We think this will work, and it will pave the pathway for other Open Source vendors that a real business model can work, without any of the unfortunate alternatives strategies others have taken (open core crippleware, unlikely support licenses, struggling DBaaS). This creates the best "win-win-win" environment, where startups get to piggy back for free while governments and enterprises pay for the much needed technology solutions to handle the coming transformation.

What transformation am I talking about? Again, the 5B new people, the advent of IoT and every autonomous car or burrito delivery drone, and the demand for doing machine learning on the whole system, at a global scale - see this article on distributed machine learning with gun: http://myrighttocode.org/blog/artificial%20intelligence/part... .

This transformation won't succeed unless it can be built on top of truly Open technology, and that is why license is important.


>then you should do that for two reasons: >1) He's the original founder and should be respected out of courtesy. >2) He just gave you an amazing opportunity to not worry, so take it.

I don't have anything against the AGPL, but it seems like you're just saying "The AGPL isn't a problem because RethinkDB's founders are nice smart people". And then you explain how it's a great thing that a project yours is using a less-restrictive license like the AGPL critics are hoping for.
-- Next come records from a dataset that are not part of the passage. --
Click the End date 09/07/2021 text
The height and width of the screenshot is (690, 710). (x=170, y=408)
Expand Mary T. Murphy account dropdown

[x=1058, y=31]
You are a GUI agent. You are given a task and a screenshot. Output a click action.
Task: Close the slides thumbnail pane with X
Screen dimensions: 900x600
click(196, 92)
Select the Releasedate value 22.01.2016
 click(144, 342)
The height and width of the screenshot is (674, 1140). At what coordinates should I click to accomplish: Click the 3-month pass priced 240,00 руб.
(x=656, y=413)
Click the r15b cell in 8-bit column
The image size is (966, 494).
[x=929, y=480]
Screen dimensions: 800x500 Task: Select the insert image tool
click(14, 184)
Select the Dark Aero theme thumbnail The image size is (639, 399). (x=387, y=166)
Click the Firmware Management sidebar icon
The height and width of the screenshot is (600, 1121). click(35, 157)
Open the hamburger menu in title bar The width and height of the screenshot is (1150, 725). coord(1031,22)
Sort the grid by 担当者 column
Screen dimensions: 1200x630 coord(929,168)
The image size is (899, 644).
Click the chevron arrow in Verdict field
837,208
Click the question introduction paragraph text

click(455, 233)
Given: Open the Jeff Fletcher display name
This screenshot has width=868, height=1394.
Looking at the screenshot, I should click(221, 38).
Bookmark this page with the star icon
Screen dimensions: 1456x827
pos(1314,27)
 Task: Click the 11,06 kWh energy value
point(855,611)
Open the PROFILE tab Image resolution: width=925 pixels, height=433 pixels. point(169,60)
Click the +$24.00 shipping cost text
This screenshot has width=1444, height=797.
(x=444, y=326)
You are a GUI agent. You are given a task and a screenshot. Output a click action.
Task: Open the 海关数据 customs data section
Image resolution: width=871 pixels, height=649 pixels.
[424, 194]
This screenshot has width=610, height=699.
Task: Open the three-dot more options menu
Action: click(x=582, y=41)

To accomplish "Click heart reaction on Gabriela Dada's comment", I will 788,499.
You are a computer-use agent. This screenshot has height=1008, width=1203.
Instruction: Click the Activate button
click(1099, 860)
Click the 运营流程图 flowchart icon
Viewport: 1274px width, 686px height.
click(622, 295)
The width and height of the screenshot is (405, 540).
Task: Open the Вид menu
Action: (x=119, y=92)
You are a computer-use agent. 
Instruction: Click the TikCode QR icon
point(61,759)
Yes, I know that sounds contradictory, but it is still true. While it is ideal to have MIT/ZLIB/Apache2, that isn't a reality (and now confirmed, with Slava's comment) that is going to happen.

Initially, that might be scary, but Slava /also/ said people shouldn't spend a dime on it or distract from the amazing momentum of carrying RethinkDB forward (RethinkDB fits certain solutions that GUN isn't optimal for, so it still has an important niche and place).

You guys are here to do this as a community, for the benefit of all. If you are afraid the IP owners (when they said they won't) will capitalize on your success after the community has overcome the challenge... then the intent and motive is in the wrong place, and that isn't conducive to anybody.

Worse case scenario: So what if they do? The community won't be forgotten, everybody would still win. Losing momentum is far more dangerous.